[Stored items]
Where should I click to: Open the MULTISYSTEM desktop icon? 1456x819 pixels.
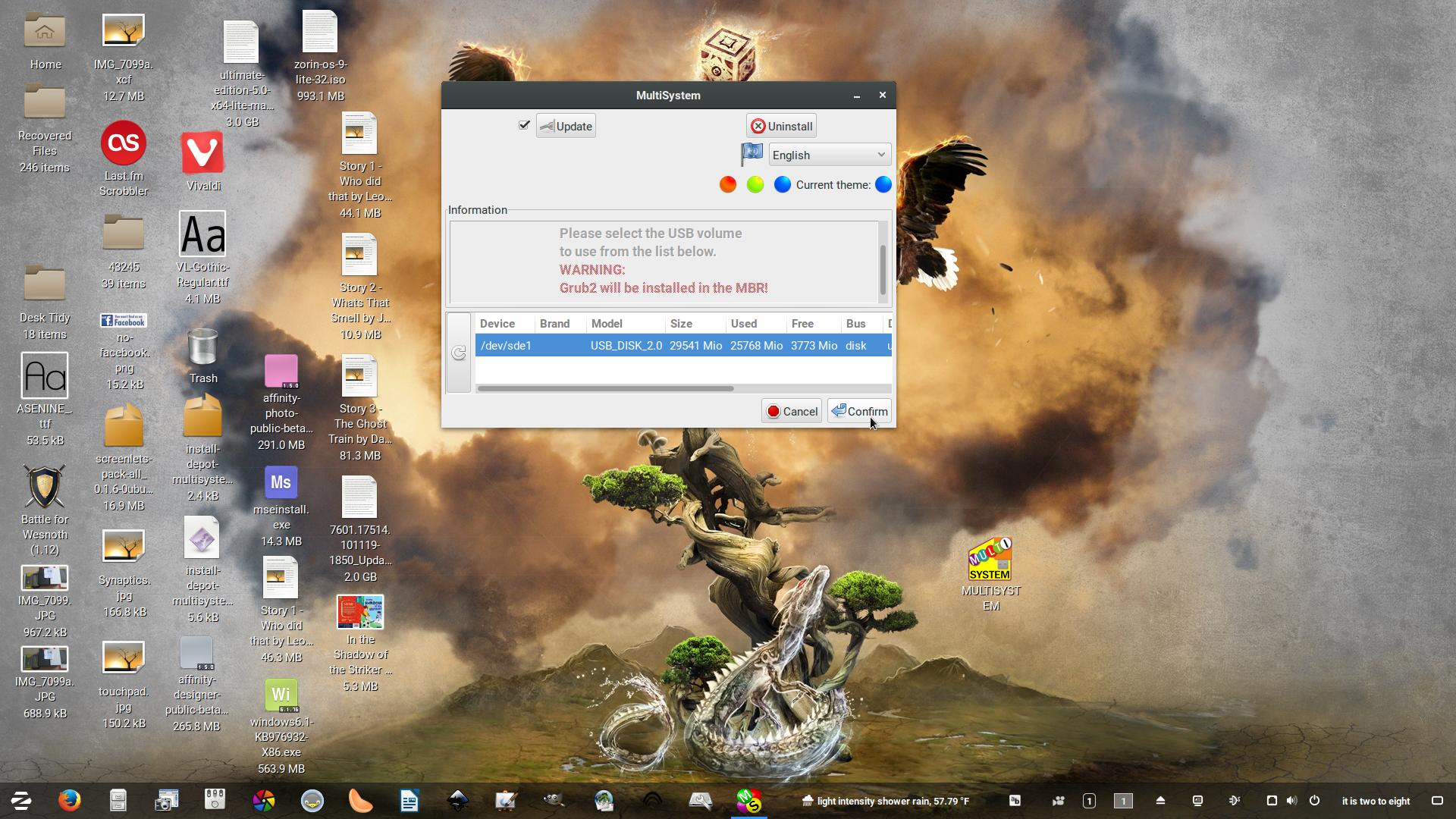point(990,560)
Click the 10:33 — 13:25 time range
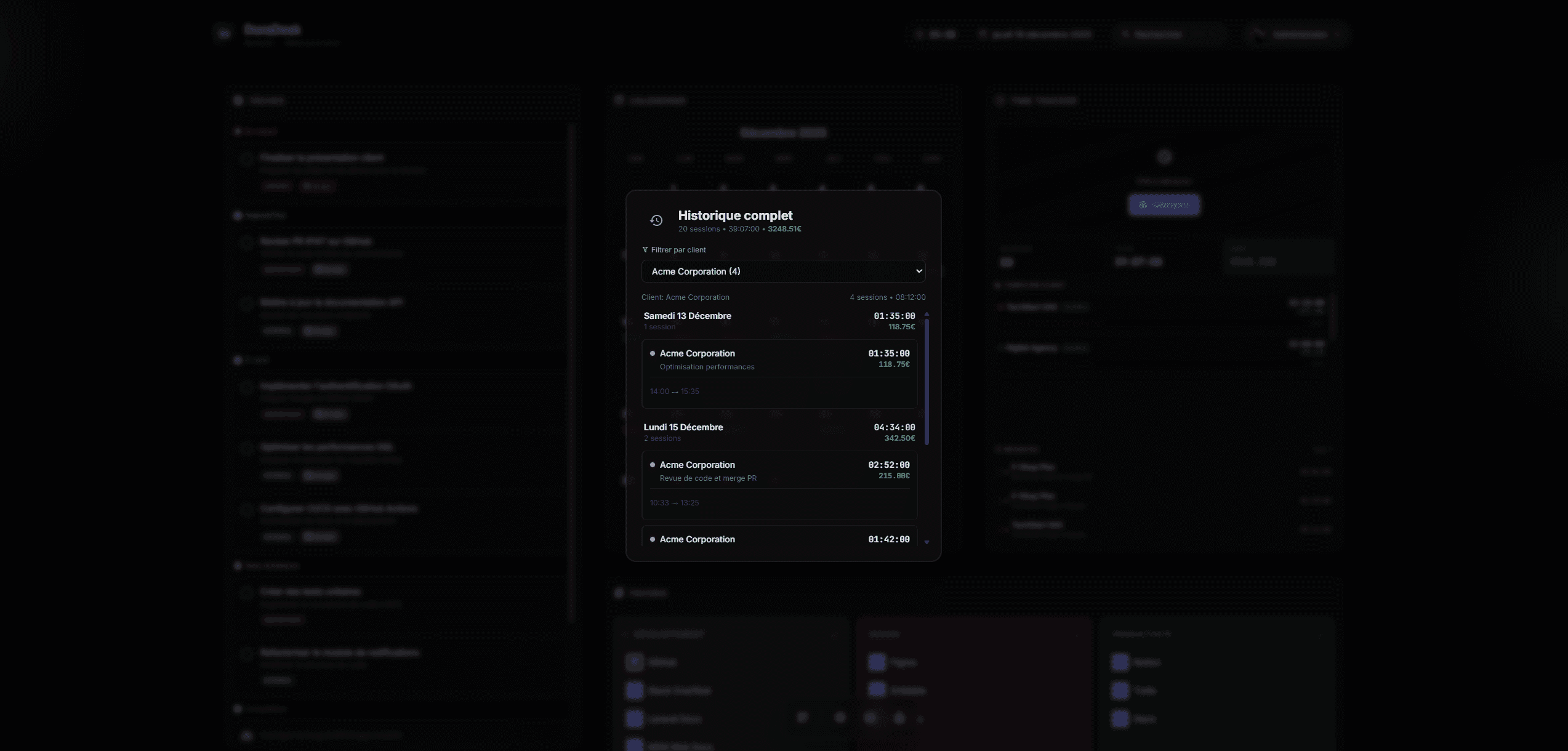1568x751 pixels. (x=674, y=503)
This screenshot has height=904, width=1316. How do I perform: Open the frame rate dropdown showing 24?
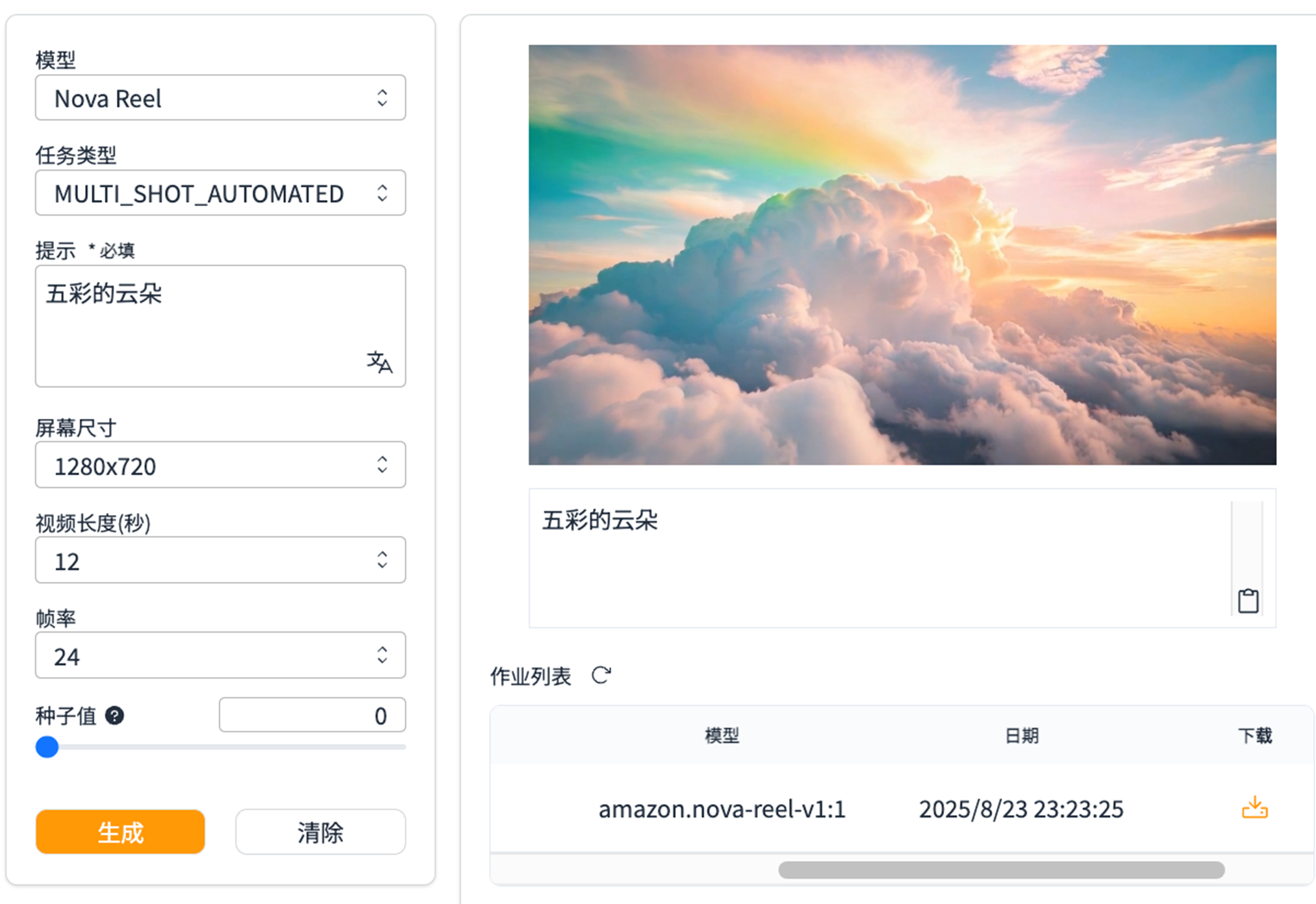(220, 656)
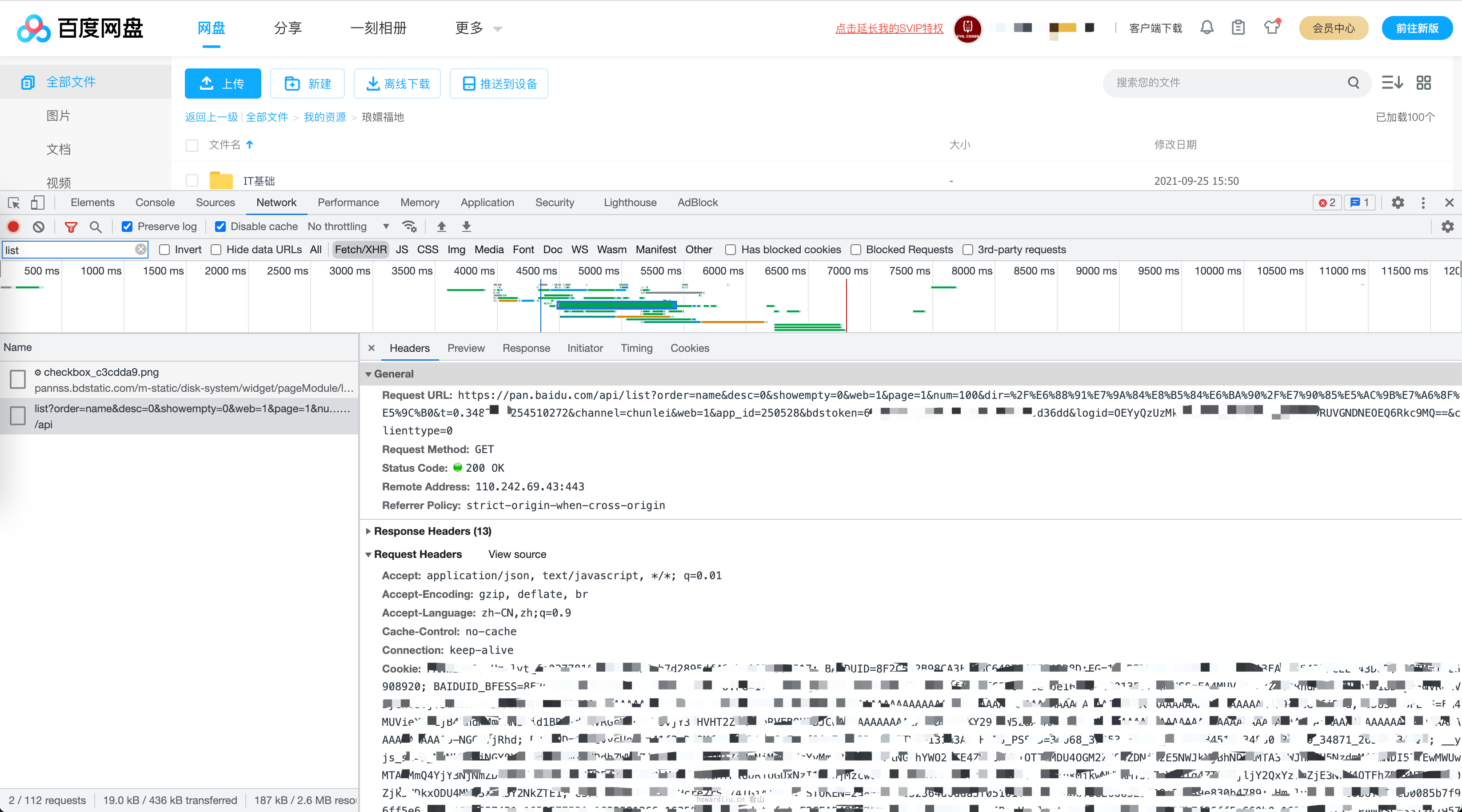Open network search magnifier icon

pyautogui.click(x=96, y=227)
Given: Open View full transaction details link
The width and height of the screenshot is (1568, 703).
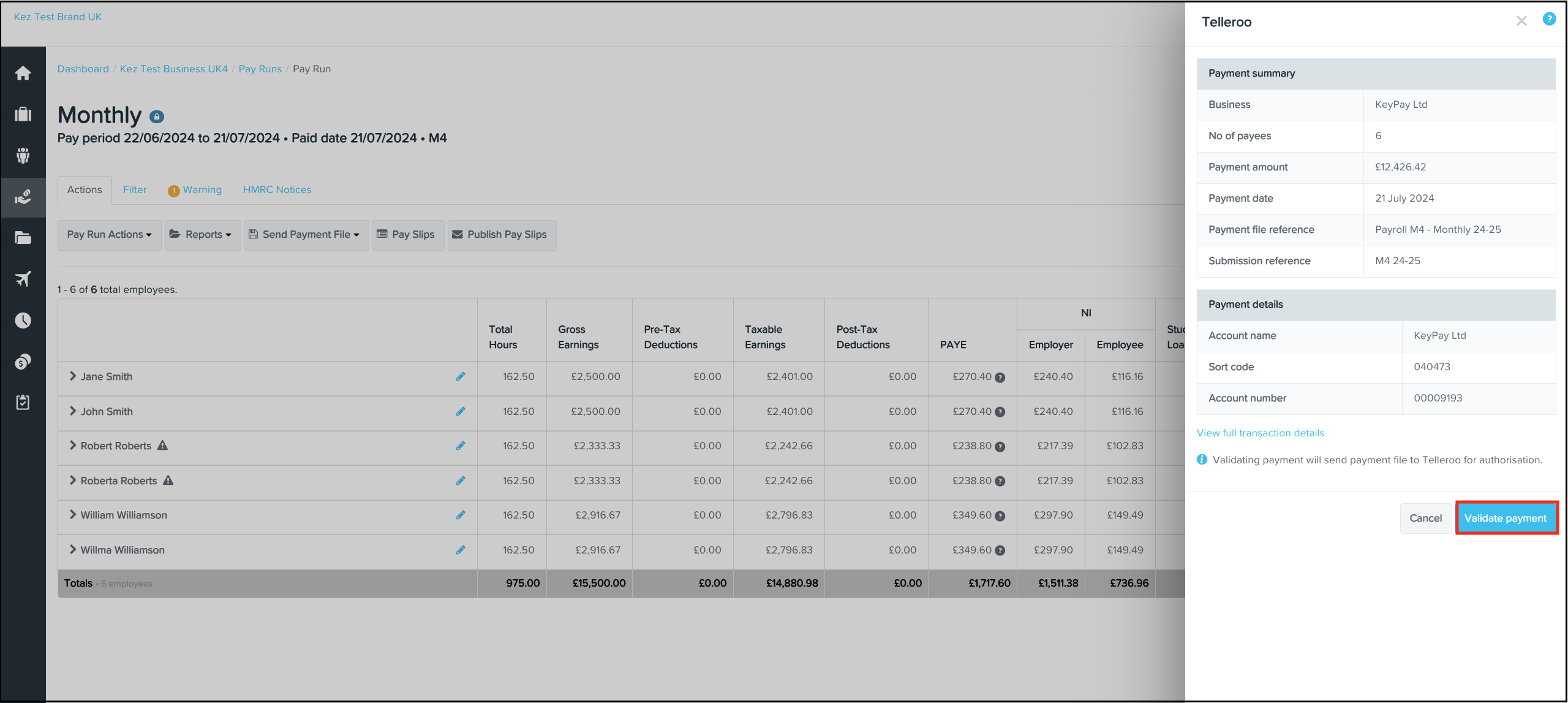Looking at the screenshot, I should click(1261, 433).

◆ Goal of the exercise
A word-for-word copy of the data, without its pictures, is what is needed.

◆ Your response
Where should I click to: Open the MULTISYSTEM desktop icon? 1456x819 pixels.
point(990,560)
Click the 10:33 — 13:25 time range
1568x751 pixels. (x=674, y=503)
This screenshot has height=904, width=1316. How do I perform: Open the frame rate dropdown showing 24?
(220, 656)
Open network search magnifier icon

pyautogui.click(x=96, y=227)
Given: Open View full transaction details link
The width and height of the screenshot is (1568, 703).
Looking at the screenshot, I should click(1261, 433).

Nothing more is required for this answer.